Collected data
▽

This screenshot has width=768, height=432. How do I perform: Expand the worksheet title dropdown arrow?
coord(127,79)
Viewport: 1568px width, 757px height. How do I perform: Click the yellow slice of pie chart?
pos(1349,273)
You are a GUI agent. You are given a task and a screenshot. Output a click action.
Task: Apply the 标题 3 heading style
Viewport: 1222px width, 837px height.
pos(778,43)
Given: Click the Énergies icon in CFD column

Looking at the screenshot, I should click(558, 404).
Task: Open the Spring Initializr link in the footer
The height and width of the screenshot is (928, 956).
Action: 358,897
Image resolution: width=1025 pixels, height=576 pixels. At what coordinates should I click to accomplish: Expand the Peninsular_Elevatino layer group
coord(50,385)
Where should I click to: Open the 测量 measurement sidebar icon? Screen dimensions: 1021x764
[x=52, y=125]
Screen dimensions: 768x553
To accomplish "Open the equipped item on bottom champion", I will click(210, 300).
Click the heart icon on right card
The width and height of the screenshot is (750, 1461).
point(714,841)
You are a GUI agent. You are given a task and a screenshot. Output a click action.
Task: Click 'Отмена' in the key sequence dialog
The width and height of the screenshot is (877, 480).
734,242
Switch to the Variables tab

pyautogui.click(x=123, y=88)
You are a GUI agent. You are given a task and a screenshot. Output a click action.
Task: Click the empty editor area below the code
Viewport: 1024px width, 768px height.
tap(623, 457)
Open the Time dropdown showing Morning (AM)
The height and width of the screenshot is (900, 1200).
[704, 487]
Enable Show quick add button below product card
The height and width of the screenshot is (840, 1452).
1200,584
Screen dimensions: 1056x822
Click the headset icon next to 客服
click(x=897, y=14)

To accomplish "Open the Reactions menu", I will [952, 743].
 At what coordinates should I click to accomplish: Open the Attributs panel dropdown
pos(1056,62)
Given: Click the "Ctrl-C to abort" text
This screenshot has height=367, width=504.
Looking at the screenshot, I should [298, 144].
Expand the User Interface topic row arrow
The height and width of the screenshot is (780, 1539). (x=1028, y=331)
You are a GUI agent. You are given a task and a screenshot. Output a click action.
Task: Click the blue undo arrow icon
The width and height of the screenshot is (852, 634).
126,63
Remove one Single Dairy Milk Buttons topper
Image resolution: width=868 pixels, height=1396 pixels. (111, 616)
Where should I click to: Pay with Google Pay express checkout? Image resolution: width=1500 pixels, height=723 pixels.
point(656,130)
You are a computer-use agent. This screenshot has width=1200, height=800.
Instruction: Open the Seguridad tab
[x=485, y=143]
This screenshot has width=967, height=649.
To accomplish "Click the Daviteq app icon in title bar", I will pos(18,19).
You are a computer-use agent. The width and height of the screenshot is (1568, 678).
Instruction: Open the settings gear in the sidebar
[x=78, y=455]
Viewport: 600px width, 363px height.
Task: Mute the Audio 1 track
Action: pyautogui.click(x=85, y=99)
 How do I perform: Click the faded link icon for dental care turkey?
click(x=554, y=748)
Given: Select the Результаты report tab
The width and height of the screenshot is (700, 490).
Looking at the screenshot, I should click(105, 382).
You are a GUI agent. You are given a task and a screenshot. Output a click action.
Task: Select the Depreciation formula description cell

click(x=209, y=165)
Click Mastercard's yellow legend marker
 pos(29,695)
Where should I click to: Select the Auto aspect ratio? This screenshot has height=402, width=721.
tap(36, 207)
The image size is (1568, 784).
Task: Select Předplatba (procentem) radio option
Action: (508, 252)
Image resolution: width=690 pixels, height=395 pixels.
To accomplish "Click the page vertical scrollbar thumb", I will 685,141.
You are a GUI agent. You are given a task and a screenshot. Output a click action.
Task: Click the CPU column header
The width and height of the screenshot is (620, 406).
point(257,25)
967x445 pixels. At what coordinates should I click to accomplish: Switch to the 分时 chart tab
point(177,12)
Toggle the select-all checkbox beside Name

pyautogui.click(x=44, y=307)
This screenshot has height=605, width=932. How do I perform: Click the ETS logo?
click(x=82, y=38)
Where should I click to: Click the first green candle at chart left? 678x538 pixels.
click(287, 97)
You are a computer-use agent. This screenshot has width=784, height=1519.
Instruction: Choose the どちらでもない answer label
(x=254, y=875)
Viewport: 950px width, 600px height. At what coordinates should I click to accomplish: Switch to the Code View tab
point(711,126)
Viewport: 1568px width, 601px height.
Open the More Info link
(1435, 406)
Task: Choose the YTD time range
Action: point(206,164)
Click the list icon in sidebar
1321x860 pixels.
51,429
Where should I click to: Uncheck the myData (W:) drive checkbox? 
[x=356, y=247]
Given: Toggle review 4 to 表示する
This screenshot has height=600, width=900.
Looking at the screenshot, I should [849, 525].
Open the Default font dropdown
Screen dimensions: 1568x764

△

ACTIVITY: Isolate the lines above that contain the word "computer" and copy them.

ANSWER AREA:
You are a computer-use agent. This screenshot has width=1200, height=800.
You are a computer-use agent. The width and height of the screenshot is (1568, 678).
You are a computer-use agent. This screenshot has width=784, height=1519.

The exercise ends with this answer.